WHAT NEEDS TO BE DONE
Beginning at the line that holds "This screenshot has width=980, height=1215.", transcribe each line exactly through the end of the records, and leave any pictures out.

DATA PROVIDED
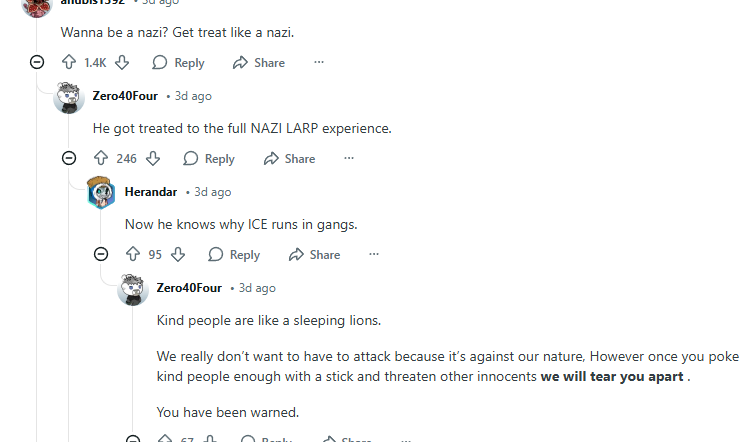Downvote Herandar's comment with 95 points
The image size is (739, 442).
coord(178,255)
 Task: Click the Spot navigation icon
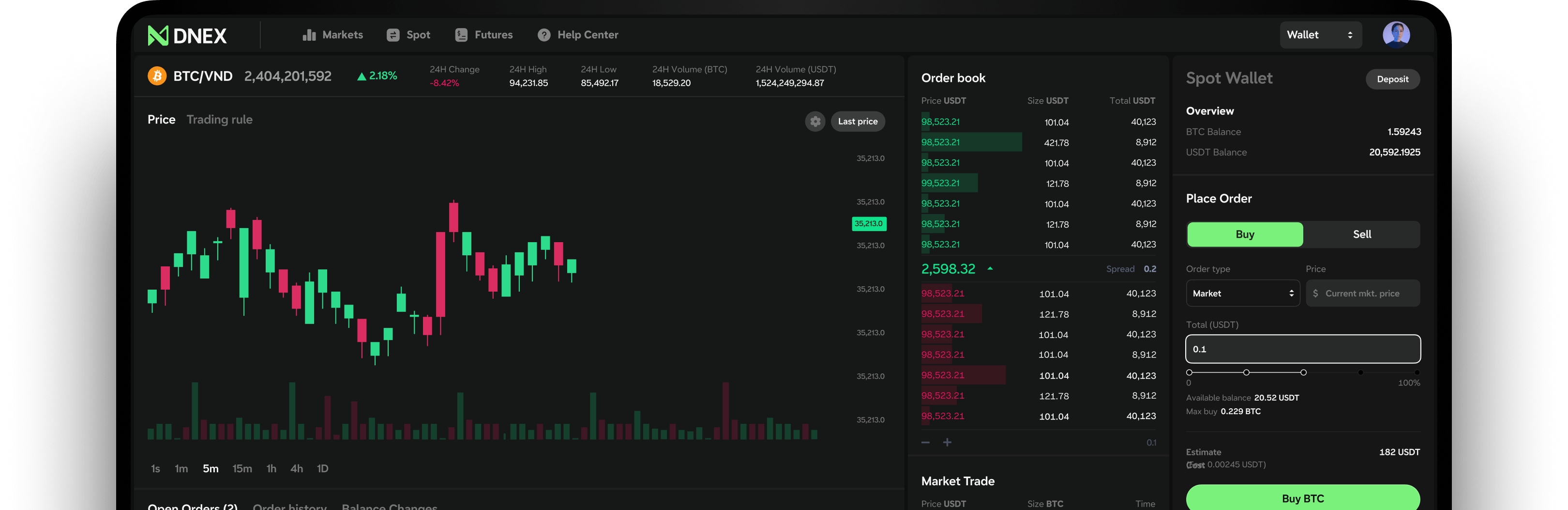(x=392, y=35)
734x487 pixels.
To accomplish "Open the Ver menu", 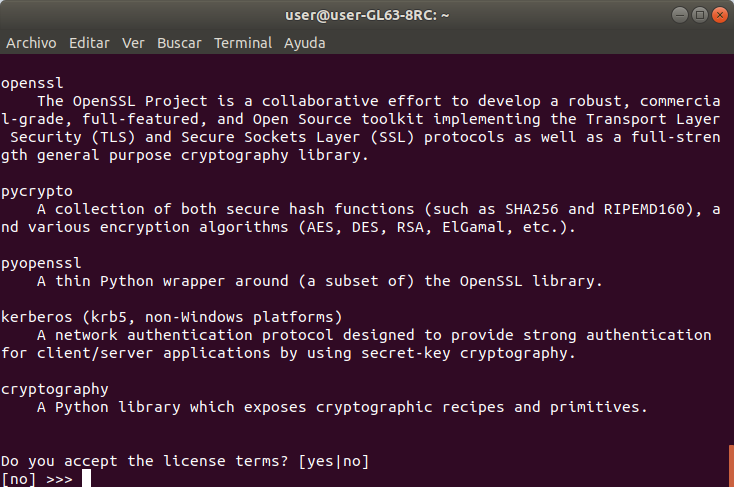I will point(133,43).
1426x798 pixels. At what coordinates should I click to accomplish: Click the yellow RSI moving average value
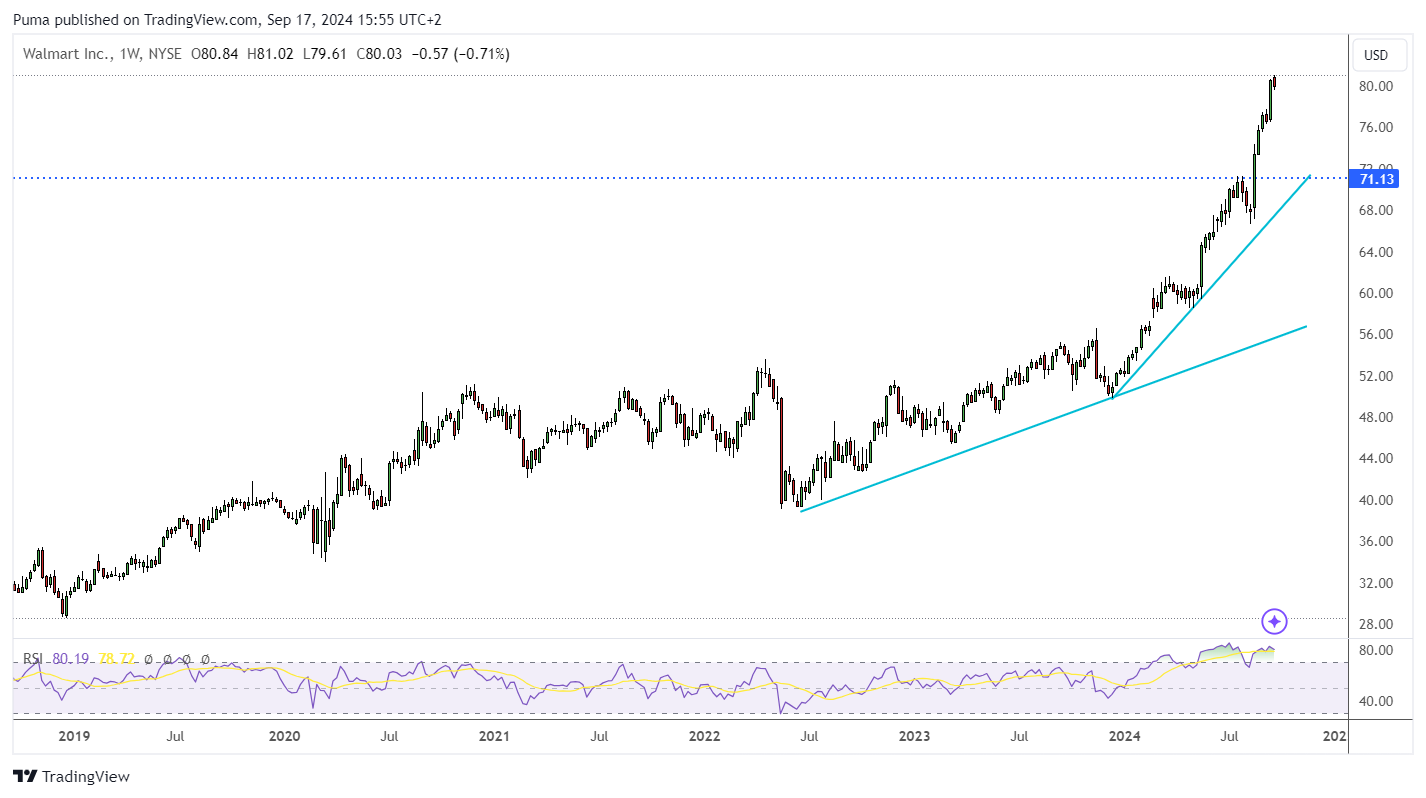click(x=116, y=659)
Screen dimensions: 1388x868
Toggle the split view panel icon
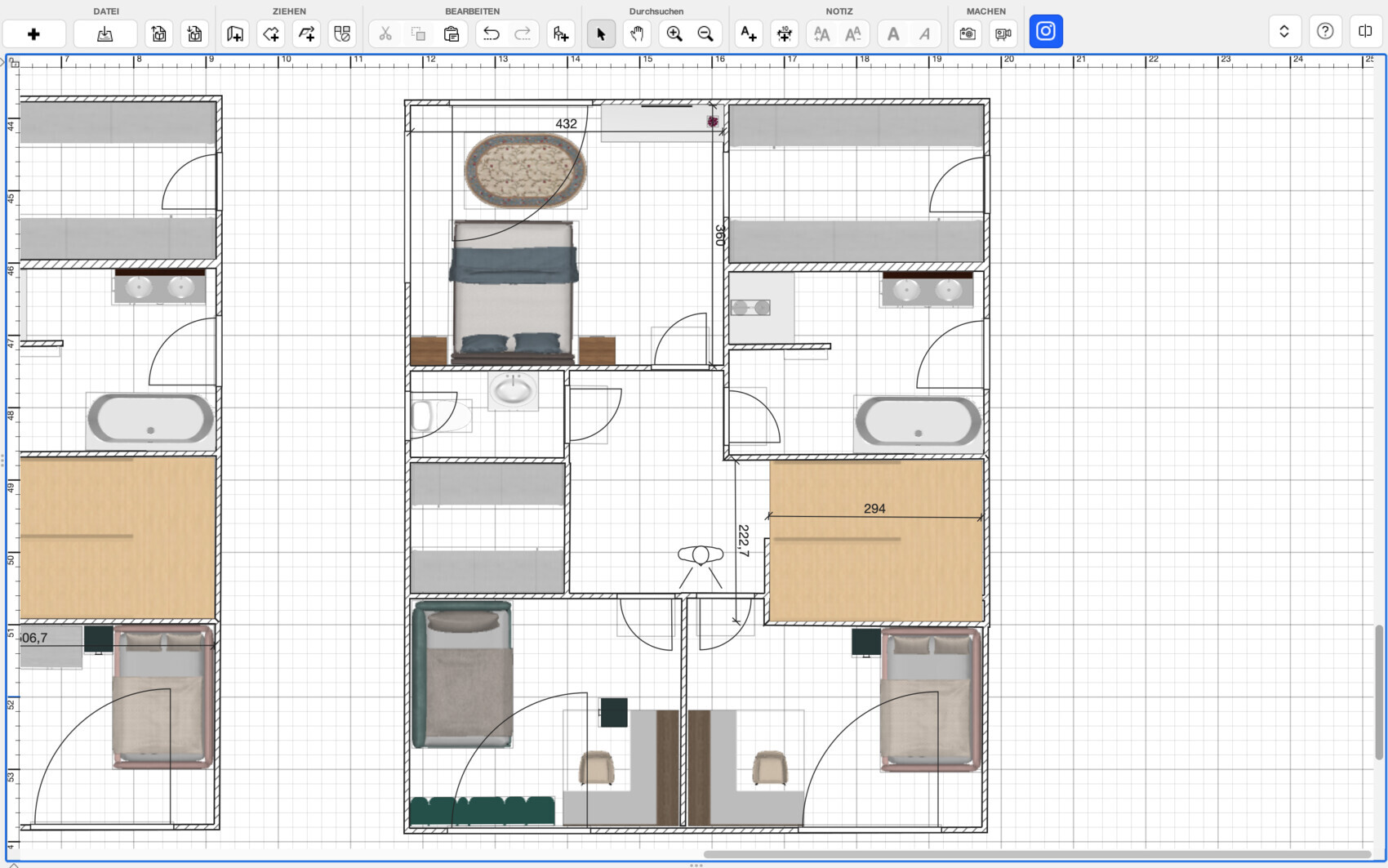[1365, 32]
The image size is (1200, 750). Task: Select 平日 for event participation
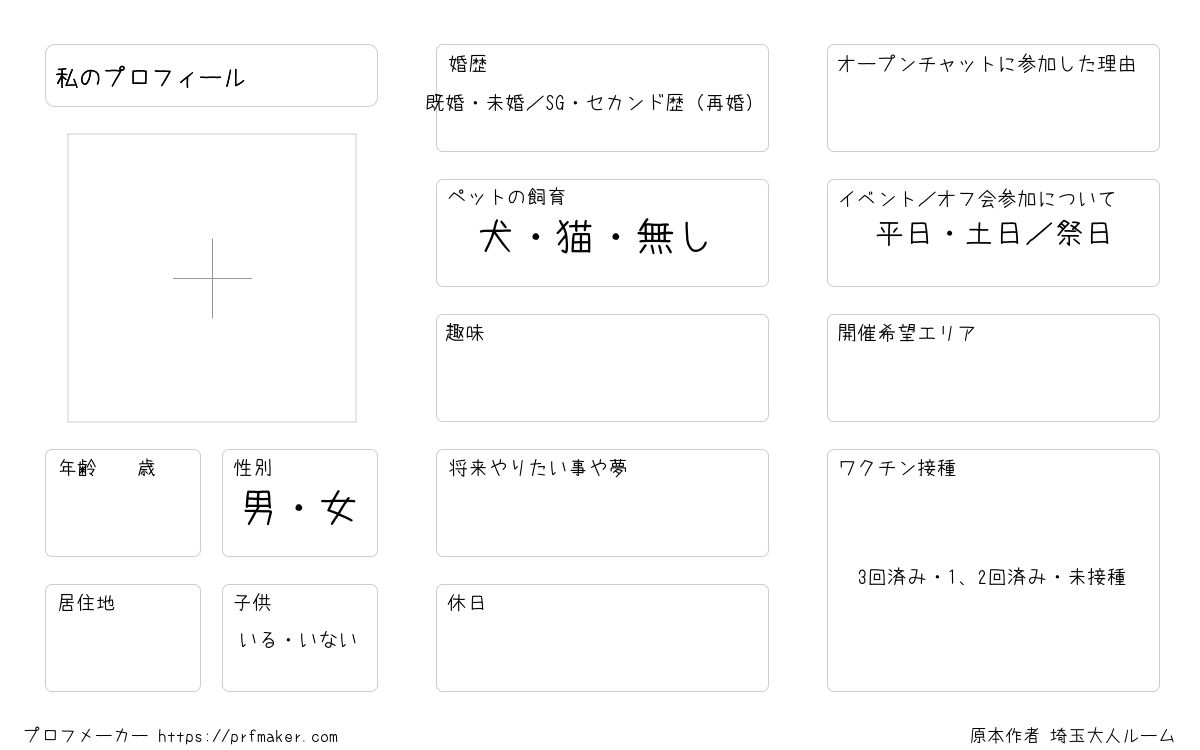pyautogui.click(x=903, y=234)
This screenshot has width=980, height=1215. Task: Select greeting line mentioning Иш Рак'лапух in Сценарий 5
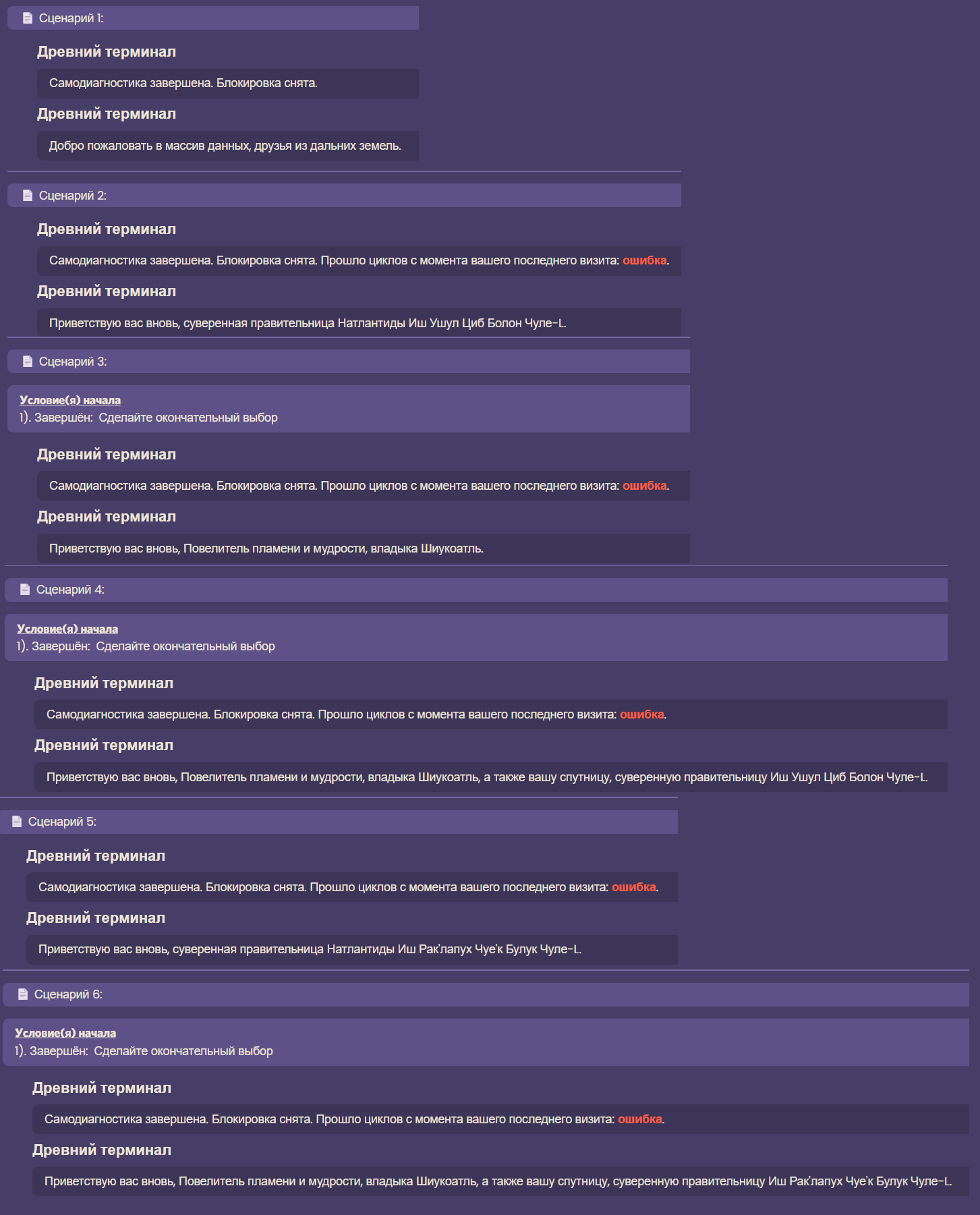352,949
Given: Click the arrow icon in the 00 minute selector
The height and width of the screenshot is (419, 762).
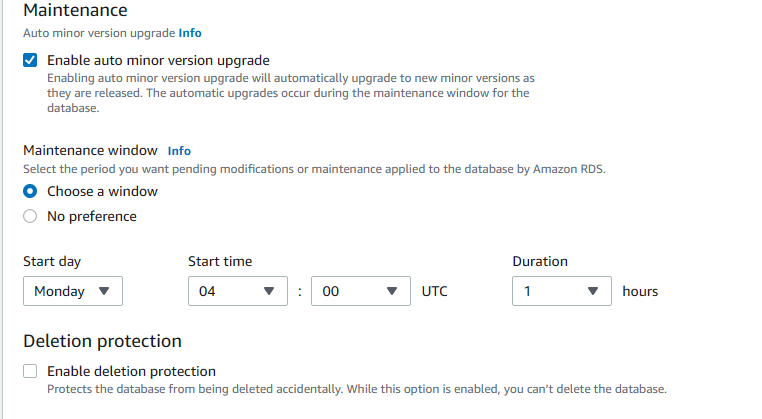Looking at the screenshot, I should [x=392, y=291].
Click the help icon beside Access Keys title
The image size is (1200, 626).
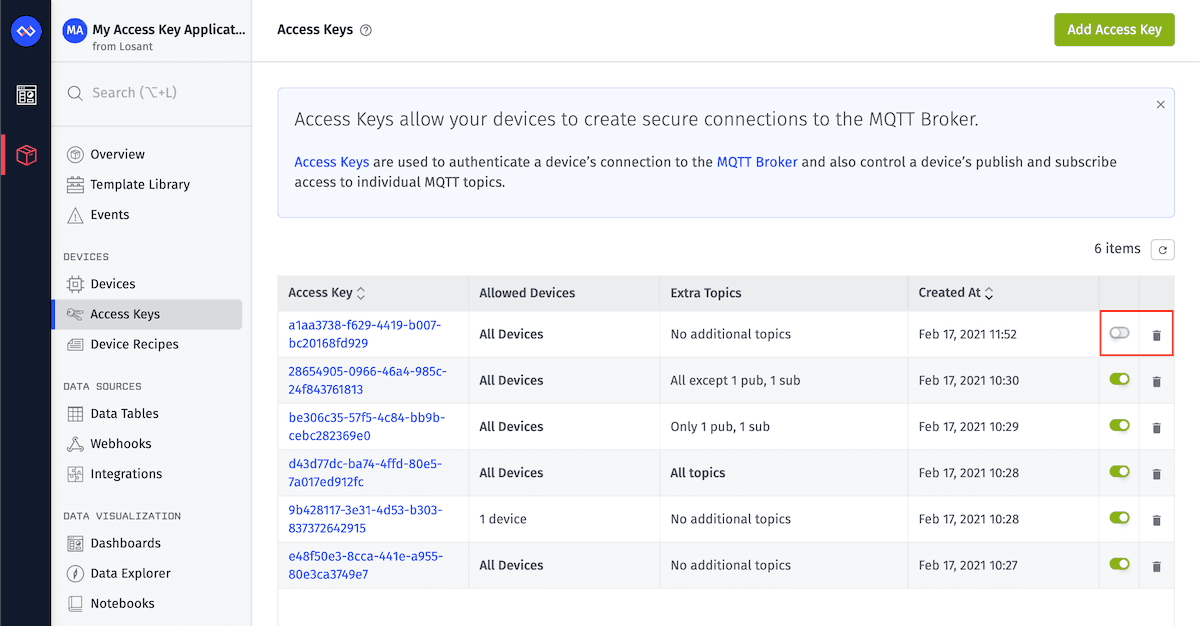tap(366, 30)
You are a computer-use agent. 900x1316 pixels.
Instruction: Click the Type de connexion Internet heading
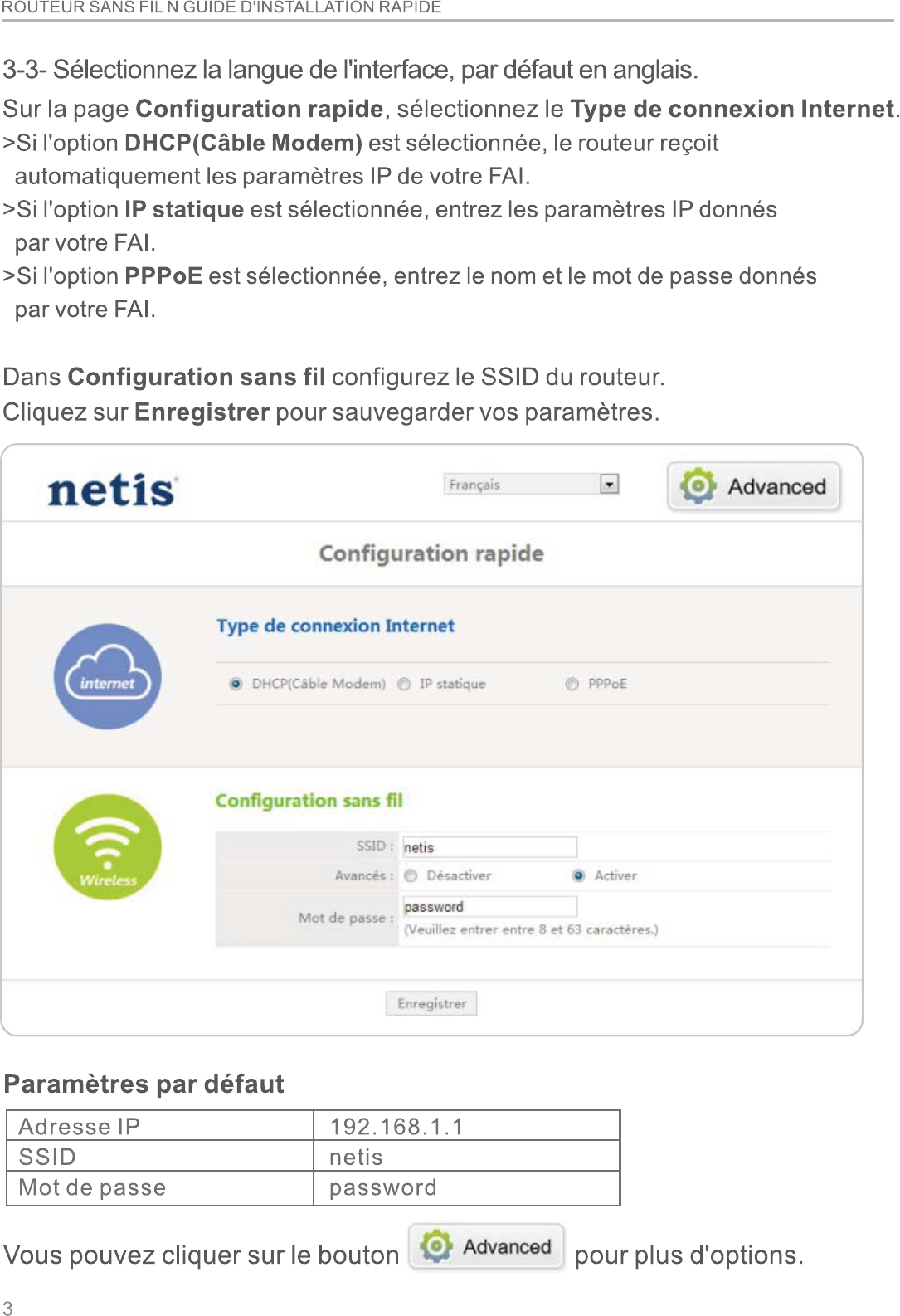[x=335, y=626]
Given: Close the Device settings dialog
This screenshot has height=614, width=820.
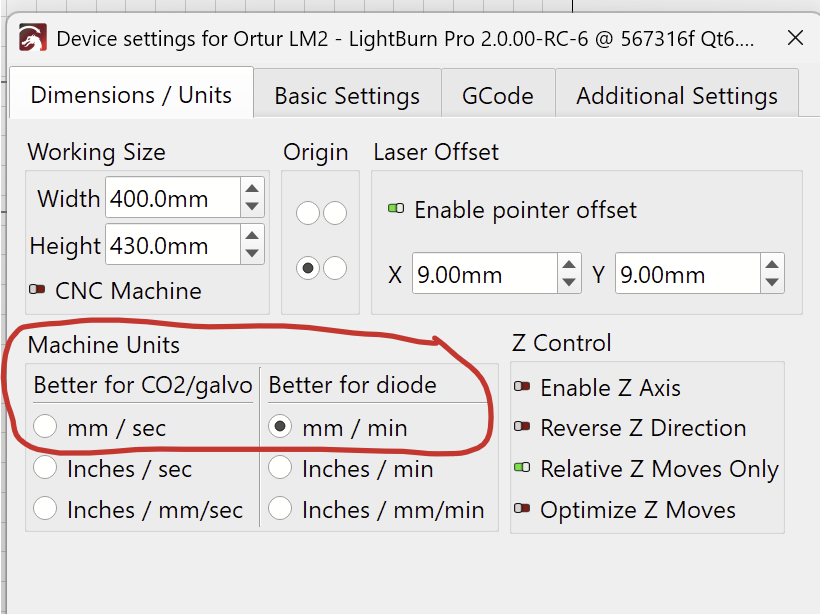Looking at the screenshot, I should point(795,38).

ANSWER AREA
This screenshot has width=980, height=1215. Task: Select greeting line mentioning Иш Рак'лапух in Сценарий 5
352,949
Given: Click the arrow icon in the 00 minute selector
The height and width of the screenshot is (419, 762).
Looking at the screenshot, I should [x=392, y=291].
Click the help icon beside Access Keys title
The image size is (1200, 626).
tap(366, 30)
You are a computer-use agent. 900x1316 pixels.
Instruction: Click the Type de connexion Internet heading
[x=335, y=626]
Given: Close the Device settings dialog
This screenshot has height=614, width=820.
Looking at the screenshot, I should point(795,38).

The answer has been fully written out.